Yekta Yılmaz Gül

Personal information
- Nationality: Turkish
- Born: December 1, 1978 (age 47) Tirebolu, Giresun province, Turkey
- Height: 1.94 m (6 ft 4+1⁄2 in)
- Weight: 120 kg (265 lb)

Sport
- Sport: Wrestling
- Event: Greco-Roman
- Club: İstanbul Büyükşehir Belediyesi S.K.

Medal record
Men's Greco-Roman wrestling
Representing Turkey
World Championships
| Bronze medal – third place | 2005 Budapest | 120 kg |
European Championships
| Silver medal – second place | 2005 Varna | 120 kg |
Mediterranean Games
| Gold medal – first place | 2001 Tunis | 130 kg |
| Silver medal – second place | 2005 Almeria | 120 kg |
World Military Championships
| Gold medal – first place | 2003 Istanbul | 130 kg |
| Gold medal – first place | 2006 Baku | 130 kg |
Vehbi Emre & Hamit Kaplan Tournament
| Bronze medal – third place | 2010 Istanbul | 120 kg |
Summer Universiade
| Silver medal – second place | 2005 İzmir | 120 kg |

= Yekta Yılmaz Gül =

Turkish Greco-Roman wrestler

Yekta Yılmaz Gül (born December 1, 1978, in Tirebolu, Giresun Province) is a Turkish professional Greco-Roman wrestler, who competed for the men's 120 kg division. He is a member of the İstanbul Büyükşehir Belediyesi S.K. Gül studied at Niğde University.

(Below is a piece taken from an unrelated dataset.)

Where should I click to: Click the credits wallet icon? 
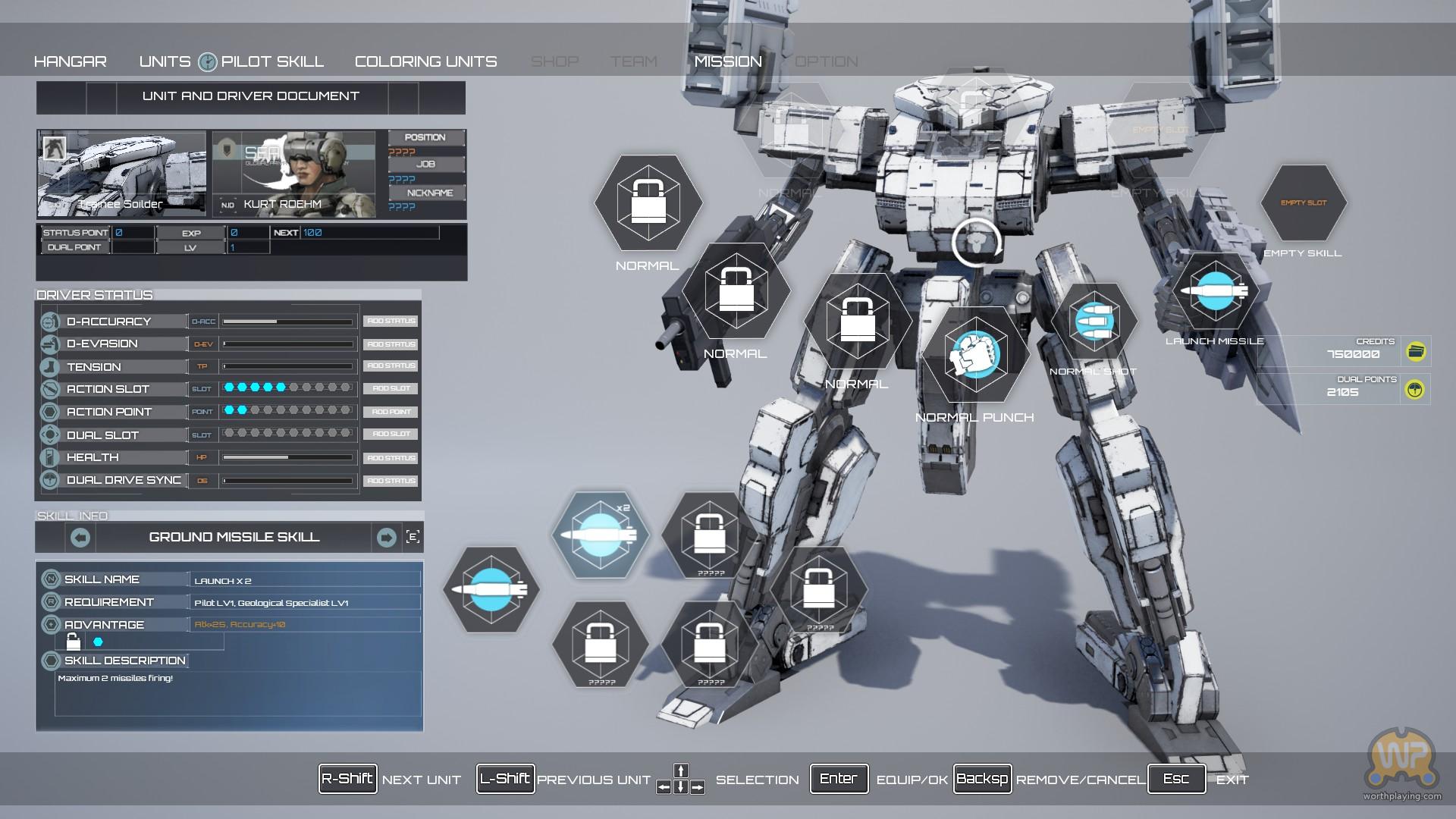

Gül competed in the Greco-Roman 120 kg event at the 2004 Summer Olympics placing 13th. He won the silver medal at the 2005 European Wrestling Championships in Varna, Bulgaria and at the 2005 Summer Universiade in İzmir, Turkey, and another silver at the Mediterranean Games in Almeria, Spain the same year. At the 2005 World Wrestling Championships held in Budapest, Hungary, he won the bronze medal.

He won the gold medal at the International Grand Prix Greco-Roman Wrestling Tournament held in Székesfehérvár, Hungary in 2006.
Gül won the bronze medal at the 28th International Vehbi Emre Memorial Greco-Roman Tournament held in Istanbul in 2010.